DOCUMENT:
Now let $ (a_{i,j} (\lambda ))_0^{k-1}$ be a
matrix whose entries  are polynomials in $\lambda$. 
It is known \cite[p.~17]{FD47} that if,
for some value $\lambda_0$ of $\lambda$, the matrix
$( a_{i,j} (\lambda_0 ))_0^{k-1}$ has rank at most $m$, where $m\le k$,
then $\determinant{a_{i,j} (\lambda )}_0^{k-1}$ is divisible by 
$(\lambda - \lambda_0)^{k-m}$ as a polynomial in $\lambda $.

By Lemma \ref{Lem:0}, there is a polynomial $S_\lambda^i$ in $\lambda$ whose value at
$\lambda=p$ is $S_p^i$. Since the rank of $(S_m^{i+j} )_0^{k-1}$ is at most $m$,
$\determinant{ S_\lambda^{i+j} }_0^{k-1} $ is divisible by $(\lambda -m)^{k-m}$ for 
$0\le m\le k$.

Entries for locating words and elements

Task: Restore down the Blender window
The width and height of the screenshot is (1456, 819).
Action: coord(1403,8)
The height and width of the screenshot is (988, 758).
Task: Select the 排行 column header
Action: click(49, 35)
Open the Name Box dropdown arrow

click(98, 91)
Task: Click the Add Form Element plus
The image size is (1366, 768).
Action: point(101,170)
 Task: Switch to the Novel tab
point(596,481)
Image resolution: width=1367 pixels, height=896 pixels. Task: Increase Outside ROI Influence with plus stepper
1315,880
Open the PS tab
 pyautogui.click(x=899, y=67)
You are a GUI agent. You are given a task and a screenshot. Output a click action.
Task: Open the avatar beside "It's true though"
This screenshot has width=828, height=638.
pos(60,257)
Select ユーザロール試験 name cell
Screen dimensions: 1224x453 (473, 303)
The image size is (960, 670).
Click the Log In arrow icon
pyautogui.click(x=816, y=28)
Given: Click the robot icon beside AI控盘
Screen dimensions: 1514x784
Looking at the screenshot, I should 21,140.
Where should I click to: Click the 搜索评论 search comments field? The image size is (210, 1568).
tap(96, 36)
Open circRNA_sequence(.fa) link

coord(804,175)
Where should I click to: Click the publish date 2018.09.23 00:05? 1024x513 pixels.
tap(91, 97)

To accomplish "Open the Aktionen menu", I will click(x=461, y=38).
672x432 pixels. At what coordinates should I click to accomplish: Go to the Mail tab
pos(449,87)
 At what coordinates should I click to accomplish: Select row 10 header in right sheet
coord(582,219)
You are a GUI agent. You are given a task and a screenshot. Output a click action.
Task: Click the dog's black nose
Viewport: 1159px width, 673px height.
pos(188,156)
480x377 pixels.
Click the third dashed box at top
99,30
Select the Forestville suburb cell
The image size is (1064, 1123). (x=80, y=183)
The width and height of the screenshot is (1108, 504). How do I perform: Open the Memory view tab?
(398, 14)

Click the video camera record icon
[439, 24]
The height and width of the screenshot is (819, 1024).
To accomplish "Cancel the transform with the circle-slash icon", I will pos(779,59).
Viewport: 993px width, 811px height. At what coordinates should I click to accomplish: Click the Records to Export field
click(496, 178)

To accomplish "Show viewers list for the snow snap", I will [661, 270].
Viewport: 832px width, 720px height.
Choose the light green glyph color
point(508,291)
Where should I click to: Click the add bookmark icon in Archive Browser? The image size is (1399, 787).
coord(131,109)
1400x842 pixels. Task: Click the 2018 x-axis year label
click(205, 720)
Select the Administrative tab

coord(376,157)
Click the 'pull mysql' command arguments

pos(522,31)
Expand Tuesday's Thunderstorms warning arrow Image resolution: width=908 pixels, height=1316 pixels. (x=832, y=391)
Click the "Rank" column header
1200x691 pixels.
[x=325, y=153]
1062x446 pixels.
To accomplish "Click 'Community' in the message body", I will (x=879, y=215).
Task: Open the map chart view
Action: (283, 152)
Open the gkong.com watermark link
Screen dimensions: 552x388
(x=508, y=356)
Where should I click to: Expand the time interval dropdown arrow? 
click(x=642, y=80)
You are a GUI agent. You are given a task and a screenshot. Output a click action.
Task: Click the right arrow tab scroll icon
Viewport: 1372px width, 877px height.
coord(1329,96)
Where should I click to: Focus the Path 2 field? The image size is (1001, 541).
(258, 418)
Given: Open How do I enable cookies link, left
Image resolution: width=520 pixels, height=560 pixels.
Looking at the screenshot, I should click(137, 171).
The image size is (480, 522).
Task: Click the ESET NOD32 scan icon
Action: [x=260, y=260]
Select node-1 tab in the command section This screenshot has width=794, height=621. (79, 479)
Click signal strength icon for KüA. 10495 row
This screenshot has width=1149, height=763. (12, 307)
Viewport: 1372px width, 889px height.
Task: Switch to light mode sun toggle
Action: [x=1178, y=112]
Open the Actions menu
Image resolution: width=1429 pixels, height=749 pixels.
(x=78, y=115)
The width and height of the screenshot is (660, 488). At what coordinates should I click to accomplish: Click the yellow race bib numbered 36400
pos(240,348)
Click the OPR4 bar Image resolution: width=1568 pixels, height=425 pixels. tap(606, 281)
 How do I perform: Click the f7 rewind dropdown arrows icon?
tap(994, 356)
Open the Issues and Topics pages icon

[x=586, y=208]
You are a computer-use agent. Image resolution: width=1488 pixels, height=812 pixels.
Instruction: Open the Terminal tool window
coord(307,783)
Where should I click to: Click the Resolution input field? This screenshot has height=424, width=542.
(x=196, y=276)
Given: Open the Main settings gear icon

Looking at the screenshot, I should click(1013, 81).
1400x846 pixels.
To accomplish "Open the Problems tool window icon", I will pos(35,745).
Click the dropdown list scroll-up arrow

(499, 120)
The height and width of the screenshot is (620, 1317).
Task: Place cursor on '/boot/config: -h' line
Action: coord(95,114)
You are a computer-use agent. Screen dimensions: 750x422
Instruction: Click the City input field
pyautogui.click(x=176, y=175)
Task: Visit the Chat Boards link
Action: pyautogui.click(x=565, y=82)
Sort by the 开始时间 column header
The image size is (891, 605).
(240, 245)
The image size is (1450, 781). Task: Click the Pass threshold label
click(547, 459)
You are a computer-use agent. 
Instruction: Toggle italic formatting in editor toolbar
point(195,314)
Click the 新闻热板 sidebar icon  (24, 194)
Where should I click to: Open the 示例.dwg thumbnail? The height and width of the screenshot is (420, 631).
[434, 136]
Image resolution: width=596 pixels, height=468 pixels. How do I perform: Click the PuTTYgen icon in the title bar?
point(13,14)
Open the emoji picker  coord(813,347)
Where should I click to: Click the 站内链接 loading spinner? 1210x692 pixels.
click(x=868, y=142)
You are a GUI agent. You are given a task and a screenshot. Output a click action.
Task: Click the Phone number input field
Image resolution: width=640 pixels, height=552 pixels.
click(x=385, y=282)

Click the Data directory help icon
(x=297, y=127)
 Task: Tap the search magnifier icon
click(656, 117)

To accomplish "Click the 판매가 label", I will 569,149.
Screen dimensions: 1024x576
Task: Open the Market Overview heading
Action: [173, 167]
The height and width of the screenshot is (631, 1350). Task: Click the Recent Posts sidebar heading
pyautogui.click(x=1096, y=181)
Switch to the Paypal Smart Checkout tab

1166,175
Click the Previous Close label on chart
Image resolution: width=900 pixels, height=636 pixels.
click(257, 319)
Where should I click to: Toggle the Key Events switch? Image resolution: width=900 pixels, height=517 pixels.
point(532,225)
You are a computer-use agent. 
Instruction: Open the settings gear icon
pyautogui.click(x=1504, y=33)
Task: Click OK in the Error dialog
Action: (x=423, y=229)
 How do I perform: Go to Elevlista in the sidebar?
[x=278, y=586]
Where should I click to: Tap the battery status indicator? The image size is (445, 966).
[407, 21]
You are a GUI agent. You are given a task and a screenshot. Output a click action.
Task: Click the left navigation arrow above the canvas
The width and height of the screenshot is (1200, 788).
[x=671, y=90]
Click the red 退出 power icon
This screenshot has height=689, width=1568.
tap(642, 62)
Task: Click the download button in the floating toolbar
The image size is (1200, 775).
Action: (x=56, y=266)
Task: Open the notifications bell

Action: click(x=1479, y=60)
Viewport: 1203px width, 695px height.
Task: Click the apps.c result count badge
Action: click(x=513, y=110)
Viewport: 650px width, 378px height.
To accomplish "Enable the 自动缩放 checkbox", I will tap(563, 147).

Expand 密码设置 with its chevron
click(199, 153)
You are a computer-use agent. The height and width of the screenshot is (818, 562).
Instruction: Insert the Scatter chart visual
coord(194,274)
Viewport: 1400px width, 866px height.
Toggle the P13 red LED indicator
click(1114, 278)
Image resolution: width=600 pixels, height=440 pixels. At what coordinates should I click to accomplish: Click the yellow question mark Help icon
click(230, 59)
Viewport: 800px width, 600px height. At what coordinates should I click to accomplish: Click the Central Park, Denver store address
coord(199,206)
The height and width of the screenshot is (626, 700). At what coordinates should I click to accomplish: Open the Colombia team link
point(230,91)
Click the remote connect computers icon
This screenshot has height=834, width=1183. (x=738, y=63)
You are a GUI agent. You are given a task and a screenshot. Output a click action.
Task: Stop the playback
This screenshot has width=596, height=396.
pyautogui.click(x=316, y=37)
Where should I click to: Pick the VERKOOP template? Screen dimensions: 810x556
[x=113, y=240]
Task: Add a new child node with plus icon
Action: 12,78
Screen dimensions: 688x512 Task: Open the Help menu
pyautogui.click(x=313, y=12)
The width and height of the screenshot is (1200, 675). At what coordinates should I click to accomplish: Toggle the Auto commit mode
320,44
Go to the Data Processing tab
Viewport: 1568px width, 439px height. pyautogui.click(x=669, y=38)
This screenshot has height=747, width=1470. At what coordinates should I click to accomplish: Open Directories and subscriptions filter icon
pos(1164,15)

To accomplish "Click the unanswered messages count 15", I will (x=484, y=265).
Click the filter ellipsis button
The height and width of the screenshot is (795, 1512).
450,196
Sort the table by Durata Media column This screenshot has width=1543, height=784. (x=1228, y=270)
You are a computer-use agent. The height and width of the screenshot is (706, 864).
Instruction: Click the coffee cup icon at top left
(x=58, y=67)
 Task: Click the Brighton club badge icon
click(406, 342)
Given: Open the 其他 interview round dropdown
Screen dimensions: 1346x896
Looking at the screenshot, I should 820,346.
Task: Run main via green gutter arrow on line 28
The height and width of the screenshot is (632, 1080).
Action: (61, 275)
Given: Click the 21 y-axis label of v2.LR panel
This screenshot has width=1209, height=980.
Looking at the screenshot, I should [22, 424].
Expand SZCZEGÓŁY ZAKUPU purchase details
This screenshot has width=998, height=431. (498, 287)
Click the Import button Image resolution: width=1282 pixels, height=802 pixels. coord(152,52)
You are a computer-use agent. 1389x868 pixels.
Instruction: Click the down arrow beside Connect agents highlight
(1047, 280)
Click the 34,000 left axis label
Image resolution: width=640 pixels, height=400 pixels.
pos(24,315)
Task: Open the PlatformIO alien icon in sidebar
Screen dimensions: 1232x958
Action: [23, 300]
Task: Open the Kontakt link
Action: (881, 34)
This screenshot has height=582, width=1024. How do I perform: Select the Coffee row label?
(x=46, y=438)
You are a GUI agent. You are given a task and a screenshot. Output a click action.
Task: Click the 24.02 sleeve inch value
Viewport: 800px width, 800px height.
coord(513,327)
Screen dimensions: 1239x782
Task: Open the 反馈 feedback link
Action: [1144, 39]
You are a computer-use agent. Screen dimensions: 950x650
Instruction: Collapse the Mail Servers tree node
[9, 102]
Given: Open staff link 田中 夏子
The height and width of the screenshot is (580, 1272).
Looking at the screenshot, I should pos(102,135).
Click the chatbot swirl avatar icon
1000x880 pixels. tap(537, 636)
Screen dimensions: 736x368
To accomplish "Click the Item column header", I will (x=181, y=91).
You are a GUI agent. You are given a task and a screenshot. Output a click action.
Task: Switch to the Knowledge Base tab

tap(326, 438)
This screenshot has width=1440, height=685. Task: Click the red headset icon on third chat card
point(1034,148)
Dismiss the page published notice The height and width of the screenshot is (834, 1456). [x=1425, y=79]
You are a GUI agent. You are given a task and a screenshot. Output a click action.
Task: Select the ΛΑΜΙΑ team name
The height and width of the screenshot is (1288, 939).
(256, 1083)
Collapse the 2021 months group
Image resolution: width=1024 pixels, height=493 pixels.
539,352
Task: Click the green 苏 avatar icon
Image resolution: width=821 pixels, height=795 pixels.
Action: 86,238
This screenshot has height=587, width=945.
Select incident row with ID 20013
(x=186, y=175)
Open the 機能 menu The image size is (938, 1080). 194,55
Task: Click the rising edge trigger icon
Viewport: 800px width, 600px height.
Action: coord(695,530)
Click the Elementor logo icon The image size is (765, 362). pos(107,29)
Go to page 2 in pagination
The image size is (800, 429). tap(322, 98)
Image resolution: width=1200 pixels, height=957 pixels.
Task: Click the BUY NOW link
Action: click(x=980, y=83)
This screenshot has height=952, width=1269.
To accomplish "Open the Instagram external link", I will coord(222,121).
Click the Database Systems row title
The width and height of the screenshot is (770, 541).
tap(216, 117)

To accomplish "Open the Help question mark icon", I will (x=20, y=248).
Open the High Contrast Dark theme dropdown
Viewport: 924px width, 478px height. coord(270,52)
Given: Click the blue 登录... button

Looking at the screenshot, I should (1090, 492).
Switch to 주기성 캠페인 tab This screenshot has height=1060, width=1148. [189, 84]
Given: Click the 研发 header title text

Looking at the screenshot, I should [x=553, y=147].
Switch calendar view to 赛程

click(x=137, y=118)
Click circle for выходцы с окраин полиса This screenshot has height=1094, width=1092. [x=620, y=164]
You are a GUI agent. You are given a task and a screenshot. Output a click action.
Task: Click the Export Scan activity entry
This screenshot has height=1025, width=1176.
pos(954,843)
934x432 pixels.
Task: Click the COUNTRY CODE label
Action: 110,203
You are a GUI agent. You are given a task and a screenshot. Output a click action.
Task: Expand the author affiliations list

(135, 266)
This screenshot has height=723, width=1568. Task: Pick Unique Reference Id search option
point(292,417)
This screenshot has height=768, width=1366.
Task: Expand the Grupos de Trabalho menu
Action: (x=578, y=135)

WORK INSTRUCTIONS:
(A) In the determinant passage, what power of (λ − λ₀) divides the determinant when the matrix at λ₀ has rank at most m?
(B) From the listing, copy out the lines unchanged, starting at the line that has "1400x846 pixels." and stopping after the line that has "click(x=385, y=282)".

RESULTS FOR THE EXERCISE:
(A) The power k − m, so the determinant is divisible by (λ − λ₀)^(k−m).

(B)
1400x846 pixels.
To accomplish "Open the Problems tool window icon", I will pos(35,745).
Click the dropdown list scroll-up arrow

(499, 120)
The height and width of the screenshot is (620, 1317).
Task: Place cursor on '/boot/config: -h' line
Action: coord(95,114)
You are a computer-use agent. Screen dimensions: 750x422
Instruction: Click the City input field
pyautogui.click(x=176, y=175)
Task: Visit the Chat Boards link
Action: pyautogui.click(x=565, y=82)
Sort by the 开始时间 column header
The image size is (891, 605).
(240, 245)
The image size is (1450, 781). Task: Click the Pass threshold label
click(547, 459)
You are a computer-use agent. 
Instruction: Toggle italic formatting in editor toolbar
point(195,314)
Click the 新闻热板 sidebar icon  (24, 194)
Where should I click to: Open the 示例.dwg thumbnail? The height and width of the screenshot is (420, 631).
[434, 136]
Image resolution: width=596 pixels, height=468 pixels. How do I perform: Click the PuTTYgen icon in the title bar?
point(13,14)
Open the emoji picker  coord(813,347)
Where should I click to: Click the 站内链接 loading spinner? 1210x692 pixels.
click(x=868, y=142)
You are a GUI agent. You are given a task and a screenshot. Output a click action.
Task: Click the Phone number input field
Image resolution: width=640 pixels, height=552 pixels.
click(x=385, y=282)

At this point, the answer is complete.